I would select golang when the project is going to be larger and a bit more complex and I will require a rock solid infrastructure with few dependencies and when there are CPU- or IO-intense applications that need to be maintained over time. The ability to write tests even for API routes is really good thanks to the framework featuers in Gin.
When is Nodejs and Typescript the right choice?
If I would have asked myself this question two years ago, I would have claimed that even if there are good frameworks for server side rendering and a way to build a typescript application with a backend I would still not build a backend in Nodejs. This is no longer true and I often build backends using Nodejs and Typescript. There are excellent choices to move forward.
I would however not build without a framework that will keep track of the dependencies so that the work well together. Going library mode where I would select only the libraries of my choosing is really easy to get lost in the upgrade nightmare.
Hono, https://hono.dev/ is one of the great options for how to build a web application with a backend. It is based on standards and allows for type safety over RPC operations. This is an excellent choicie if you wish to deploy your backend i.e. as Cloudflare workers.
Nextjs, https://nextjs.org is now rather easy to deploy and run outside of Vercel if you would choose to do so. It has a steeper learning curve and has been undergoing a lot of structural changes to become the framework it is today.
So for a small solution only requiring a basic backend with a database and an ORM (I’m often using Prisma https://www.prisma.io/) since it gives me a really easy and type safe way to interact with a database and one of the frameworks for running the application.
I would go this way for a smaller application where time is of the essence and the logic is not that complex. With only a couple of methods and objects, it is amazing how fast you can build a full stack application based on this technology and not all applications need to have support for thousands of concurrent users.

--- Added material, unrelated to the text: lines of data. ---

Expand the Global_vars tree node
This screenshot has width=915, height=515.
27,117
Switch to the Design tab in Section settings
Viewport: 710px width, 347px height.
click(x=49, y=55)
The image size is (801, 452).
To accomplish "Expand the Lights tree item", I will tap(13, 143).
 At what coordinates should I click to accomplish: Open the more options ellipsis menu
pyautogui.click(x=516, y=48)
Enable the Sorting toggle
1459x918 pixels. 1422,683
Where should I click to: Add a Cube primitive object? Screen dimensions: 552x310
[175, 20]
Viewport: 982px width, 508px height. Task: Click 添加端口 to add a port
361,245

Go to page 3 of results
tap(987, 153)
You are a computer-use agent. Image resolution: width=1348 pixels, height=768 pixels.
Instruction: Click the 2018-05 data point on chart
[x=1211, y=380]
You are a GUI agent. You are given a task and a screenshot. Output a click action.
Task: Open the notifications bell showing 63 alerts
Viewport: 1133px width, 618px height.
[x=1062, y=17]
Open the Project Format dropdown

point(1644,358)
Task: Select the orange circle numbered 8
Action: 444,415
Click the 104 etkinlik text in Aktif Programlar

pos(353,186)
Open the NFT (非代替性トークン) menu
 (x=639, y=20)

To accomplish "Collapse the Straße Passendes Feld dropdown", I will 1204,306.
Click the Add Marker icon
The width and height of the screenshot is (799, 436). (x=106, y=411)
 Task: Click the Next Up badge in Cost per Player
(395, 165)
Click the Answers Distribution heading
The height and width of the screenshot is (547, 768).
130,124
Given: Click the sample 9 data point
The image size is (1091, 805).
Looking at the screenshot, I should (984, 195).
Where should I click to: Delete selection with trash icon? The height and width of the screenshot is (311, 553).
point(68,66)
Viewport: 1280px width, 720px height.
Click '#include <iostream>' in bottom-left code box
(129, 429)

Bun is going to change it all
You are not bound to only use nodejs as the runtime environment, there is this option that I’ve been trying out for some time https://bun.com/ which claims to be 100% nodejs compatible. With the speed I’m seeing in my tests with bun, I’m definitly going to considering now once it has come past version 1.0 (currently version 1.2).
So when do I use what?
Did this article not provide a valid answer to which solution you should choose? I guess that it is because the correct answer depends on what you wish to do, who is going to do it and how much support you would have from AI-tools for building it.
All of the options presented here are really good options for a backend infrastructure.
So I will end this post by just leaving the choice to you.